What the task requires. For the entries below, repeat exactly each line starting with the one that contains "Instruction: Switch chart to 1M range" and going on through the one that contains "Select the Pen", and no others.

Dataset excerpts.
---

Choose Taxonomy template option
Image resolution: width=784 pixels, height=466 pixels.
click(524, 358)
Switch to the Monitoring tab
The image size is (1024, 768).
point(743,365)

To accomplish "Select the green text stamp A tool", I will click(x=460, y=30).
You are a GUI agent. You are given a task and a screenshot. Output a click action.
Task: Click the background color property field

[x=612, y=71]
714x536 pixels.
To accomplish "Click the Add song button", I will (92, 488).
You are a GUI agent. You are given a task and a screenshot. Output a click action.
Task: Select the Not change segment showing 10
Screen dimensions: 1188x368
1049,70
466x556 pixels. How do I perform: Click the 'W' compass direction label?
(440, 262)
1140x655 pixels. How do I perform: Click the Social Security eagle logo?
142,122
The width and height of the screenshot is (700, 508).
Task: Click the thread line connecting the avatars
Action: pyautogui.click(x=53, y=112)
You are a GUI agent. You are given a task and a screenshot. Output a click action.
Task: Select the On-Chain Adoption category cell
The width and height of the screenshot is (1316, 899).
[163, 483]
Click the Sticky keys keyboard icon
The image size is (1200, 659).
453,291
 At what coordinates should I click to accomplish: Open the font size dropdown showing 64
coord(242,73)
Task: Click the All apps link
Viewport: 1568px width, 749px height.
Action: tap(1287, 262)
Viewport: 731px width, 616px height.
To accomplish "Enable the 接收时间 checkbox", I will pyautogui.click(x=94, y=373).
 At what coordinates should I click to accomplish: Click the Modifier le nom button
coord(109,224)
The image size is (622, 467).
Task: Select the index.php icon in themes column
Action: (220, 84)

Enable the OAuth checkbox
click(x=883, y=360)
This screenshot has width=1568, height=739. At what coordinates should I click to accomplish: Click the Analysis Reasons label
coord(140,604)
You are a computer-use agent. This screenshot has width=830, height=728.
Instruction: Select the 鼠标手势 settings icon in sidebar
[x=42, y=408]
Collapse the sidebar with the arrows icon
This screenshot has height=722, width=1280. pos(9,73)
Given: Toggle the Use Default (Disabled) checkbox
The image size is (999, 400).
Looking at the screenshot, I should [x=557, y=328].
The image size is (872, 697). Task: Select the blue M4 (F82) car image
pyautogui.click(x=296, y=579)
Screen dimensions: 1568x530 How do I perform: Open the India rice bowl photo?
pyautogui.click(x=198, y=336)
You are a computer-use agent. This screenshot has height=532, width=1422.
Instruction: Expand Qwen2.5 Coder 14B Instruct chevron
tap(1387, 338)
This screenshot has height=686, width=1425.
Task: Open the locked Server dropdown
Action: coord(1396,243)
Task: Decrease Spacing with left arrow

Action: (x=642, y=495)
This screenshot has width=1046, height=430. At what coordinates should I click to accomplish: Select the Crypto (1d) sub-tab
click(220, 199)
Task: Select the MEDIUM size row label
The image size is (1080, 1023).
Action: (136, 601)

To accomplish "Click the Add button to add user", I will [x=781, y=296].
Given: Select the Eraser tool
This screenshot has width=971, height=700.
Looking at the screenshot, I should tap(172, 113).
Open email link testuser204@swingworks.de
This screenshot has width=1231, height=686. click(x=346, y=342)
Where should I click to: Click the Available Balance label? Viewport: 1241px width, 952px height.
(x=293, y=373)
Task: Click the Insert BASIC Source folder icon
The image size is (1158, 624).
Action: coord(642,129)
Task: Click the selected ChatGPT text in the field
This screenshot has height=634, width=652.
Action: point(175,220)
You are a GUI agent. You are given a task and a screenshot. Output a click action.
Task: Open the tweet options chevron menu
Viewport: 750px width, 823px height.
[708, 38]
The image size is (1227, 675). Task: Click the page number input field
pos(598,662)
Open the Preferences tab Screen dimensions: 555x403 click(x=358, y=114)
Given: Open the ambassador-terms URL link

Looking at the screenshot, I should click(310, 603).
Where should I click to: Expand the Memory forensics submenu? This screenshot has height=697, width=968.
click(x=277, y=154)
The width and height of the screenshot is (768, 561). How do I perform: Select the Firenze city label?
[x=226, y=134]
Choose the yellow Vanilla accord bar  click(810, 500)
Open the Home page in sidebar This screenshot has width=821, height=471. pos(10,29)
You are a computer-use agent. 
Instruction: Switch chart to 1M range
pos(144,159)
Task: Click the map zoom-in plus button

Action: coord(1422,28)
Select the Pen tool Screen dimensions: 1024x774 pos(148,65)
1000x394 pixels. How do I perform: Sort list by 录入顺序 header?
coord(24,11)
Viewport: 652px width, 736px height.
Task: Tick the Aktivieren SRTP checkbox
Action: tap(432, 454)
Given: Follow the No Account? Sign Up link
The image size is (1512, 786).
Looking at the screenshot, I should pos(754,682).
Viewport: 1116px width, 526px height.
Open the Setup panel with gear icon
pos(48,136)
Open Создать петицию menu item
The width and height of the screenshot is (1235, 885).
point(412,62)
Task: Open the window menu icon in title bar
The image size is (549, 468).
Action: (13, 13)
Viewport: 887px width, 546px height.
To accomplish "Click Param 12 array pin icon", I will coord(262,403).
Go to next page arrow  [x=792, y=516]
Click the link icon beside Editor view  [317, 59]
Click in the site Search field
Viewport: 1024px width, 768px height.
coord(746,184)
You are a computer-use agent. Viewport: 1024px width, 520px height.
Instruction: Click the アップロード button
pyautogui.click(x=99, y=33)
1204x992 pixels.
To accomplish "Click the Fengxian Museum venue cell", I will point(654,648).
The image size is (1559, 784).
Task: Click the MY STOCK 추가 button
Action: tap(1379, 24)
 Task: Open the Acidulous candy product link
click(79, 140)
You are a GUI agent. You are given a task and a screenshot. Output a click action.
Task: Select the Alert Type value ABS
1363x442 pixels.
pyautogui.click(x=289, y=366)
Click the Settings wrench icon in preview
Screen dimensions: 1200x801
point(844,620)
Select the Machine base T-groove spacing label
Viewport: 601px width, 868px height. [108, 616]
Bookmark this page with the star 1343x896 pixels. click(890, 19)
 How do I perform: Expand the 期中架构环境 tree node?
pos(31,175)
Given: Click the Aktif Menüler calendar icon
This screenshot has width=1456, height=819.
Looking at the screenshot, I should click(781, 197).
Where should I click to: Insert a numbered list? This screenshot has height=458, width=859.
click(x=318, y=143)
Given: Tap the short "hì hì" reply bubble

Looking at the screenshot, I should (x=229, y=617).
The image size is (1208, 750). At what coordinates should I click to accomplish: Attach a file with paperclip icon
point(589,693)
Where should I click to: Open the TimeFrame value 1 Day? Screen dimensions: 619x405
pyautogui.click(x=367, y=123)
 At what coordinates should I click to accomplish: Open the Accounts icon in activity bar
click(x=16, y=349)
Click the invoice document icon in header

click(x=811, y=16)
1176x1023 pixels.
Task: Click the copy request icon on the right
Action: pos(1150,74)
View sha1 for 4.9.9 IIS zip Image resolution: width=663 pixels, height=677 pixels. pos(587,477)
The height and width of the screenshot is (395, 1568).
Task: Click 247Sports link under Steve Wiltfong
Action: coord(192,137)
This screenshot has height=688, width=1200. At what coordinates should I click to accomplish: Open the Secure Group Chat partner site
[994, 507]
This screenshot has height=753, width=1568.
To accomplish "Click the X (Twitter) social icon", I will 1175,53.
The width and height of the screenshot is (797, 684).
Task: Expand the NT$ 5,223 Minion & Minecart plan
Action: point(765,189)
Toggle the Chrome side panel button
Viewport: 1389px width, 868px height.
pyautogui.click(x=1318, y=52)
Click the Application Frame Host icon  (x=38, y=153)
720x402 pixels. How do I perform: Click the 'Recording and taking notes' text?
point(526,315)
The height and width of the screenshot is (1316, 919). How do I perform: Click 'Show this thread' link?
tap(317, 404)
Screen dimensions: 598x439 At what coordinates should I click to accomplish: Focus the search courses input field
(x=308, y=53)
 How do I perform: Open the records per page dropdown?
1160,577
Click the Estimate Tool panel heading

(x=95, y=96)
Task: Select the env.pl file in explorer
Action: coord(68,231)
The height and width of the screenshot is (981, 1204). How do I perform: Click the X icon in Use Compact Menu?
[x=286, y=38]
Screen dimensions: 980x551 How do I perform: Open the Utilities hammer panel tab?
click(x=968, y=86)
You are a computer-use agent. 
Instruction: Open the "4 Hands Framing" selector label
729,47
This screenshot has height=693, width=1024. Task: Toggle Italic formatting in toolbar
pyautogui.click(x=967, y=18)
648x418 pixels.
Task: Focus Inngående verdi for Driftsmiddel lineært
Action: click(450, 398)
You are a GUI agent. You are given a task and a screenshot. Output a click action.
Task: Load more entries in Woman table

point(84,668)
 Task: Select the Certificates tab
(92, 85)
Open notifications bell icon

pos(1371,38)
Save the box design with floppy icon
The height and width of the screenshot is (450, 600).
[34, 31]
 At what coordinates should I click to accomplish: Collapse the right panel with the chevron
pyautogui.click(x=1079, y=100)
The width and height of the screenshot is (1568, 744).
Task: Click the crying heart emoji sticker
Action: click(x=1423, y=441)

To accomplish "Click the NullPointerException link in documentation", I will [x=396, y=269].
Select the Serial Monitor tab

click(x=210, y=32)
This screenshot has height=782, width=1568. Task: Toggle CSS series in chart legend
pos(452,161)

---

Reply.
Instruction: Switch chart to 1M range
pos(144,159)
Task: Click the map zoom-in plus button

Action: coord(1422,28)
Select the Pen tool Screen dimensions: 1024x774 pos(148,65)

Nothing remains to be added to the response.